Aquaponics in the Netherlands
In the Netherlands I visited the Greenhouse Improvement Centre at Bleiswijk primarily to meet with Willem Kemmers (of Priva), the Project Leader of EcoFutura (Fish and Tomato Project, another name for aquaponics) and with Pim Wilhelm, the fish biologist.
Fish and tomatoes - Bleiswijk, Netherlands. |
The Fish and Tomato project is most impressive, and so it should be as it is supported by some major industry players. The fish tanks are held inside the greenhouse, below the hanging troughs in which the tomatoes are grown in Grodan rockwool. I have personal difficulties with the project, however, in terms that it is not a fully re-circulating system, and also the nutrient stream from the fish is sterilised with ultraviolet light before it is used on the tomatoes, and at the same time the solution is analysed, and the pH adjusted, and other nutrients added to suit the tomatoes. Similarly, many of the organic solids are removed and dumped. The drainage is then returned to the fish tanks, but is again modified (by increasing the pH) to suit the fish.
Thus, this is not the same as the fully re-circulating and sustainable system as has been developed in Alberta.
One of the difficulties of aquaponics is providing crops such as tomatoes with the optimum conductivity (about 3.5mS) necessary to ensure a high quality tomato in the middle of the winter. The conductivity of a solution coming directly from the fish phase is normally very low, but in a deep flow system this is not important as the nutrients flow past the roots, and the leafy crops are able to absorb adequate nutrients, however with tomatoes the objective is to use conductivity to control growth and fruit quality, and this is difficult (impossible) with a deep flow system using aquaponics.
However, when using a media-based hydroponic system such as rockwool or coir, it should be possible to control the conductivity of the solution by using reverse flow osmosis, and directing the water phase back to the fish, and the high conductivity stream to the plants.
Aquaponics is taking off in Canada as a teaching tool. A number of schools have now purchased Nick’s mini aquaponic set up, which he developed as a research tool. They are using this to demonstrate to school students some of the simple principles of ecology and biology.
Aquaponics vs organics
Sadly, the mainstream organic principals still do not like aquaponics. The argument is that it is unnatural, because the plants are not grown in the soil. A very strange decision when the system is certainly the most environmentally friendly and sustainable system that currently exists, as no nutrients are leached through the soil profile, and the system is particularly water efficient. Growing organically in soil is neither water nor nutrient efficient when compared to aquaponics!

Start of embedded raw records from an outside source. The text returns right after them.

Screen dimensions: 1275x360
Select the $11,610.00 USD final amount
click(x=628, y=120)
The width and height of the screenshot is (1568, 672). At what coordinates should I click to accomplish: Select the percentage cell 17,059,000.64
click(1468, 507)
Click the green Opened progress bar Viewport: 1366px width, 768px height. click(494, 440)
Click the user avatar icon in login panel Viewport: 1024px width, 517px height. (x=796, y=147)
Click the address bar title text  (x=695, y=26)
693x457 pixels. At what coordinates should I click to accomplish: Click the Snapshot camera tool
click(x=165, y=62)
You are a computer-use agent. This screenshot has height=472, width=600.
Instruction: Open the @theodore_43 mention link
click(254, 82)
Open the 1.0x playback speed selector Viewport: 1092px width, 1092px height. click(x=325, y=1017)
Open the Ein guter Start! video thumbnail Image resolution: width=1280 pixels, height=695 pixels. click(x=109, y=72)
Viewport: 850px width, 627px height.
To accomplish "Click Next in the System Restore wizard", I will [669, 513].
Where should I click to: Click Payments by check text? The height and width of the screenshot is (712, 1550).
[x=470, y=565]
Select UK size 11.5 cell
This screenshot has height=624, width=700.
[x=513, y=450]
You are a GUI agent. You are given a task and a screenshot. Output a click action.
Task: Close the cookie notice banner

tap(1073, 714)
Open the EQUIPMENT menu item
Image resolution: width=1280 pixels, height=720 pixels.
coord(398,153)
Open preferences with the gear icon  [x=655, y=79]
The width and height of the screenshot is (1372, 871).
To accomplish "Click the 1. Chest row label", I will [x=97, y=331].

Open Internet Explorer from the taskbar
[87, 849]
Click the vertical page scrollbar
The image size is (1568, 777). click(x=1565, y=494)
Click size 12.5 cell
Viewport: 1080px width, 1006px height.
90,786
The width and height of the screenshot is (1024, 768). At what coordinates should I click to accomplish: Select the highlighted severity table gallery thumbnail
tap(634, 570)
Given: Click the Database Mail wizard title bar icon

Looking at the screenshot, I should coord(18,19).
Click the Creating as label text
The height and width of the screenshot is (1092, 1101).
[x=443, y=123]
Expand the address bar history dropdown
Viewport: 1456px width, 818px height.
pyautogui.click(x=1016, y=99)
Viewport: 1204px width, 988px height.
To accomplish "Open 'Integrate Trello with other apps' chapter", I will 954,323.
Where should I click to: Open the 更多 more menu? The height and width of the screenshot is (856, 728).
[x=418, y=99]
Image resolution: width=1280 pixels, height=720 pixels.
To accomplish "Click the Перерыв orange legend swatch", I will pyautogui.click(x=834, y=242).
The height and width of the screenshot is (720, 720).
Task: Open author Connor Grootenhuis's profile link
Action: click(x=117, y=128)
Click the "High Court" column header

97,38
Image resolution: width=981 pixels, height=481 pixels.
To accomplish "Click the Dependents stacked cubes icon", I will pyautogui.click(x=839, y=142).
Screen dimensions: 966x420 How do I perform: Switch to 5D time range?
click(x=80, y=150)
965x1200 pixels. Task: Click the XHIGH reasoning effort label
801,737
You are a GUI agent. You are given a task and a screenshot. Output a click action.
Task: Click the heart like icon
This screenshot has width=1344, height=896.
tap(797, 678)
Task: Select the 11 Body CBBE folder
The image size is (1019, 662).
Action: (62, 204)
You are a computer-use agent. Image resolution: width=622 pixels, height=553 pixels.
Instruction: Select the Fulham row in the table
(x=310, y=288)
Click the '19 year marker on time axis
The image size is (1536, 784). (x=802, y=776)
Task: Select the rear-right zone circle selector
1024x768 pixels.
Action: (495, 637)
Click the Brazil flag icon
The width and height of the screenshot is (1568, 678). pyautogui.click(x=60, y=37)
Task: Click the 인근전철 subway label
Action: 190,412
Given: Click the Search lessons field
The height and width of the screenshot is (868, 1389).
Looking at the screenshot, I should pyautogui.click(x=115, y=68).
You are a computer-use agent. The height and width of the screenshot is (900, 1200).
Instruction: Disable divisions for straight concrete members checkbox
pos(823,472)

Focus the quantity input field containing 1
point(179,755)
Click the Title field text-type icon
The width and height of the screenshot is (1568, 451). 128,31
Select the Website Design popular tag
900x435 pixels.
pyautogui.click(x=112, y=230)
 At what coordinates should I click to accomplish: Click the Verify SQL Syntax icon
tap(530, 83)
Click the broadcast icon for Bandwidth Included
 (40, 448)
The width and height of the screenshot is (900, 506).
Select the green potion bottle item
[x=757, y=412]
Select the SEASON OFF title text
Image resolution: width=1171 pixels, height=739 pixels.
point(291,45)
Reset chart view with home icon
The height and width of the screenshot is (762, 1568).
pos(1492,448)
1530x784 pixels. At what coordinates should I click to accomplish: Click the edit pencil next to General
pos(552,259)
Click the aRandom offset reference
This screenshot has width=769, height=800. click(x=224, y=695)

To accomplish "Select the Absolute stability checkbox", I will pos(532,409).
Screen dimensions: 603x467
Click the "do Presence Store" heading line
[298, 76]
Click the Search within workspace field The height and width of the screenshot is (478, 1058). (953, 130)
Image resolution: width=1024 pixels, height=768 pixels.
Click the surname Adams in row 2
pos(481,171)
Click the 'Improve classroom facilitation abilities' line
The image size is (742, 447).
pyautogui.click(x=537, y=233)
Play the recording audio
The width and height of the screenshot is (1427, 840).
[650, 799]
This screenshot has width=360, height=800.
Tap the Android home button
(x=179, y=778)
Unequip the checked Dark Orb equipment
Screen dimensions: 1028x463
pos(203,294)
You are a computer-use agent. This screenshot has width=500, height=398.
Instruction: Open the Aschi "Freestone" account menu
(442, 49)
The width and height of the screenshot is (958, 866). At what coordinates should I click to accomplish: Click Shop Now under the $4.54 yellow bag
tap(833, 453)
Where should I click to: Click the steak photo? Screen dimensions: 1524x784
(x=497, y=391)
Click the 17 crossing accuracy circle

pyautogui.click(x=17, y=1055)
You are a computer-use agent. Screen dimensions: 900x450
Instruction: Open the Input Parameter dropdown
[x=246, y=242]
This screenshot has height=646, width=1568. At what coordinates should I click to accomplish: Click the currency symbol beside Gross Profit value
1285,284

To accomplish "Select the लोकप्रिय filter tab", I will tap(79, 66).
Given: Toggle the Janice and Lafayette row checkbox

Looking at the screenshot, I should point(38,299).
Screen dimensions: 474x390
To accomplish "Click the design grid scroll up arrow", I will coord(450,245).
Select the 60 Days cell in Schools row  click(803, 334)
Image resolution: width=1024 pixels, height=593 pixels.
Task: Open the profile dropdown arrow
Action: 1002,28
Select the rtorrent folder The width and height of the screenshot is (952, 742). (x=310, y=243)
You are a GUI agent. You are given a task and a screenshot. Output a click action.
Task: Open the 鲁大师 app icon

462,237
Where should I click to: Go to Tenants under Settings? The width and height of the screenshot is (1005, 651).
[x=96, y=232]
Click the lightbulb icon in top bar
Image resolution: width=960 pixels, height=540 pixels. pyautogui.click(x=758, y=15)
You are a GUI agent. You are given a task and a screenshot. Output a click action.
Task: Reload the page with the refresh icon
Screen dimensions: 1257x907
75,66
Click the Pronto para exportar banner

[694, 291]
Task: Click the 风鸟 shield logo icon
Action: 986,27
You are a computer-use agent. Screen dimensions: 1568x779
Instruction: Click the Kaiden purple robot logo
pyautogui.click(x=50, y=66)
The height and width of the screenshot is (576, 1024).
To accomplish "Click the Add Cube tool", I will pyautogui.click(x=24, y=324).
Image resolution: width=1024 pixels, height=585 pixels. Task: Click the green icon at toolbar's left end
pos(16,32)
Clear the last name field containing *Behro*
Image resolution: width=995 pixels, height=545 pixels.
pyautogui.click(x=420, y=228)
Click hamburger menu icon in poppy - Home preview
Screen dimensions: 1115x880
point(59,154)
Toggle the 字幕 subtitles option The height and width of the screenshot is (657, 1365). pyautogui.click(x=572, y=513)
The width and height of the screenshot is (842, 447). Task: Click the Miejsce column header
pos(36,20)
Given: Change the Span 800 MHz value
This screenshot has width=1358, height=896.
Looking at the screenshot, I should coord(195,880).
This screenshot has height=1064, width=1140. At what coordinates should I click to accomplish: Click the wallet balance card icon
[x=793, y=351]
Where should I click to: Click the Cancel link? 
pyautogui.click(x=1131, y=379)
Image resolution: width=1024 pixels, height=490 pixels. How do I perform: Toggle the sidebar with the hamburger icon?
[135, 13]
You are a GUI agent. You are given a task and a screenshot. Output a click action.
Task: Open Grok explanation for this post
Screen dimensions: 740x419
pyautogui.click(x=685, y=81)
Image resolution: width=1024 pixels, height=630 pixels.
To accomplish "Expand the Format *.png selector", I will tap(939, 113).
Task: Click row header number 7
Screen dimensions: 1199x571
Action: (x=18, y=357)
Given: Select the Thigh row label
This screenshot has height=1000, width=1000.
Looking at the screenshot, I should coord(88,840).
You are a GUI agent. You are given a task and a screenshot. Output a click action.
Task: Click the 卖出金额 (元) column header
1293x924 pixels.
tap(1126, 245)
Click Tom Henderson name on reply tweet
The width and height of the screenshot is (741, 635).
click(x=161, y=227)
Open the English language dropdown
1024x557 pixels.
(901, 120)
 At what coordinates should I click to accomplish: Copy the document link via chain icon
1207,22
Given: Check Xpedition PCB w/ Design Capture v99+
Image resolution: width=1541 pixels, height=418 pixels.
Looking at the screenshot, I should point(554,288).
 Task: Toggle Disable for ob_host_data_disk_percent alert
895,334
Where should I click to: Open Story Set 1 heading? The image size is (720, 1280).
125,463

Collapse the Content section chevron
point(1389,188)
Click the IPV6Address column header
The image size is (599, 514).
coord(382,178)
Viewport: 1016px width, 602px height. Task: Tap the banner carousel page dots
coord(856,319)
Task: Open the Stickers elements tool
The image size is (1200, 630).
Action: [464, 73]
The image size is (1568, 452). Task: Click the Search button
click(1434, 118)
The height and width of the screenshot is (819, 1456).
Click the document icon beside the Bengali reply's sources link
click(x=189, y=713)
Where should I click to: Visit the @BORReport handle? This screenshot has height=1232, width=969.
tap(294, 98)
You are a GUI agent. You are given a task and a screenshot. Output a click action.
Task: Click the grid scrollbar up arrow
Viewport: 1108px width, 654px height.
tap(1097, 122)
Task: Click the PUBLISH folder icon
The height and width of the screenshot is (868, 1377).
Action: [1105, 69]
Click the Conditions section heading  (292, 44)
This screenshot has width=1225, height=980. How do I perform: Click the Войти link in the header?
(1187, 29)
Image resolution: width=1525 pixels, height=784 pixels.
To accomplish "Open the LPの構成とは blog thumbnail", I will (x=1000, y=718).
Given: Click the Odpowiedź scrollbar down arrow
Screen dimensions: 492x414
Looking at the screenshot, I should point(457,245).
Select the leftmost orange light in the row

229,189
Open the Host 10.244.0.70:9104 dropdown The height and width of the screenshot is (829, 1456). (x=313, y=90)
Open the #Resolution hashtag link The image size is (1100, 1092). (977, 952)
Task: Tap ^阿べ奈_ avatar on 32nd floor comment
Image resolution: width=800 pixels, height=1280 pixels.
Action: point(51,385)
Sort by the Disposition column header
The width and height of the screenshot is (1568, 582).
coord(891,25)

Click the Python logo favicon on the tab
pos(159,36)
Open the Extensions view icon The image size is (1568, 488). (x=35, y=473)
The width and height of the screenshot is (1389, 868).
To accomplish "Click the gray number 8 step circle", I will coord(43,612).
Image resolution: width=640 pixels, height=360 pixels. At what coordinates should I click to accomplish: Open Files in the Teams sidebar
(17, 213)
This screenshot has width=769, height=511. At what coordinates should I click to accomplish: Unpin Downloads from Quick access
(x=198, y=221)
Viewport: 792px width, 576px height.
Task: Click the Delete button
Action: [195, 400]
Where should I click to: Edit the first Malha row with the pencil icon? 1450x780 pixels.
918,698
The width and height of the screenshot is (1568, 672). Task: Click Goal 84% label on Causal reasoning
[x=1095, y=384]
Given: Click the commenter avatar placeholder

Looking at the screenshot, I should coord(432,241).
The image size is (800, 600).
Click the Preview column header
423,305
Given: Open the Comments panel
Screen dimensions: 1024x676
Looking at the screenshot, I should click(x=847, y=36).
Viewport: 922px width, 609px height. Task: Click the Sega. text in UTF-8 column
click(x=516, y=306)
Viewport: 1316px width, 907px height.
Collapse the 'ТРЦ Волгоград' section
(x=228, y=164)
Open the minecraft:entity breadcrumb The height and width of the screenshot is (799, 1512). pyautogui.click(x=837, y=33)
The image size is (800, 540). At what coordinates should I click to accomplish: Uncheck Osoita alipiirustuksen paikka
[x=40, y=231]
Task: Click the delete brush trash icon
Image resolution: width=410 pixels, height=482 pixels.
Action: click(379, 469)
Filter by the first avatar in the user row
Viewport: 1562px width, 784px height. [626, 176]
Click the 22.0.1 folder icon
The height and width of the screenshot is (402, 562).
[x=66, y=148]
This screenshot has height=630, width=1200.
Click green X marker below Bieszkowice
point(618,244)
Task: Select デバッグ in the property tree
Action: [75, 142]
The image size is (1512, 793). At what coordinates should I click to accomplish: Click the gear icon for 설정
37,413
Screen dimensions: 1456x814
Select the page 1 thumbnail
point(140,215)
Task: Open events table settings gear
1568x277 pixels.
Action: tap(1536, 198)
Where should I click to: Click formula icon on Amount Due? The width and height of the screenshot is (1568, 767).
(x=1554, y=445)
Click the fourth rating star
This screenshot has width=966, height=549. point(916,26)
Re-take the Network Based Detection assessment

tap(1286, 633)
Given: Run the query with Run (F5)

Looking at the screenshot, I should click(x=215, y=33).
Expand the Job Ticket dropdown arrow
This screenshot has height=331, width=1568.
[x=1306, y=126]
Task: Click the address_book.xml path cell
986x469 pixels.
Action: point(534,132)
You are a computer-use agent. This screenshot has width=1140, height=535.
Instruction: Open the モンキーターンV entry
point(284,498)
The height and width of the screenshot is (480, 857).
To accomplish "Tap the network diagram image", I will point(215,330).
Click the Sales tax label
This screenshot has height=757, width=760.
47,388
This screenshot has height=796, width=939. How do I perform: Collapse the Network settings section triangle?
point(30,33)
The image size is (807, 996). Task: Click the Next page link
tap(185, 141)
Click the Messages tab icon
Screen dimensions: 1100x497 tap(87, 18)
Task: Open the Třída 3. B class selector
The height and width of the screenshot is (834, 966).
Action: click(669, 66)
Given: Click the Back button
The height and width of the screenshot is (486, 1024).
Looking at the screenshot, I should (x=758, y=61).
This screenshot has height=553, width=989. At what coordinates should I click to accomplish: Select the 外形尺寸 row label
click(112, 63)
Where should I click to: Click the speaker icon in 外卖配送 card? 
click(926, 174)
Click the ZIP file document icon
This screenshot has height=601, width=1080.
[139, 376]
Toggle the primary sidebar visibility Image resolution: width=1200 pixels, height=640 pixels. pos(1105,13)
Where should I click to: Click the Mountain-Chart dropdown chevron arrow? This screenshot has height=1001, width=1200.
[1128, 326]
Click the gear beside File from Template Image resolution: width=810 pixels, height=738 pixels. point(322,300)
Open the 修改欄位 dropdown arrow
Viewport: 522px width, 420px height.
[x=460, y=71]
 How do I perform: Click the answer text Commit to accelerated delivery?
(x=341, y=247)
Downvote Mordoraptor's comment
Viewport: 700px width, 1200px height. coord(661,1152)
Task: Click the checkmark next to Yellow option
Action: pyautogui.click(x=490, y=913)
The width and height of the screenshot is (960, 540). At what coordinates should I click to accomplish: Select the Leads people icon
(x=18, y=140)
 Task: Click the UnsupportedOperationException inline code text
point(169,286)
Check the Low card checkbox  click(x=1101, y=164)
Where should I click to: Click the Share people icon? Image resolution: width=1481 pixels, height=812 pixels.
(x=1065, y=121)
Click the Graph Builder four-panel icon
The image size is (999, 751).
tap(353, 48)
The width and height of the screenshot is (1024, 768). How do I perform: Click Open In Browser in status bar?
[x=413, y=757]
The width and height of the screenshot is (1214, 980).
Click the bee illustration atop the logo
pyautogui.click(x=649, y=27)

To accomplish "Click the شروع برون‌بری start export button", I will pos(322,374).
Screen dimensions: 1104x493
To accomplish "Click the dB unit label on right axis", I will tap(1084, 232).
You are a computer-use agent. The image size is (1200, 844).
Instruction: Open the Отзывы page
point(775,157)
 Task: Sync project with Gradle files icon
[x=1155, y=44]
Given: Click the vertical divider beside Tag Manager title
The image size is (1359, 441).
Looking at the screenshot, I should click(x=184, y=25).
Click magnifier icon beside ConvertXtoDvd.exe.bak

In any case, how do you define soil? Basically it is:
• solid particles (e.g. sand, clay silt)
• organic matter
• micro-organisms
• water
• gases (oxygen, CO2 etc.).
An aquaponic system comprises all of these apart from solid particles, and these could be easily added to the system! The addition of a rock or two to the deep flow system should be more than adequate.
It is interesting to note that greenhouse soil-based organic systems usually produce only about 60% of the yield of a conventional hydroponic crop. In Canada, organic certification is available for crops grown using aquaponics, provided that they are grown in a cocopeat (coir) medium!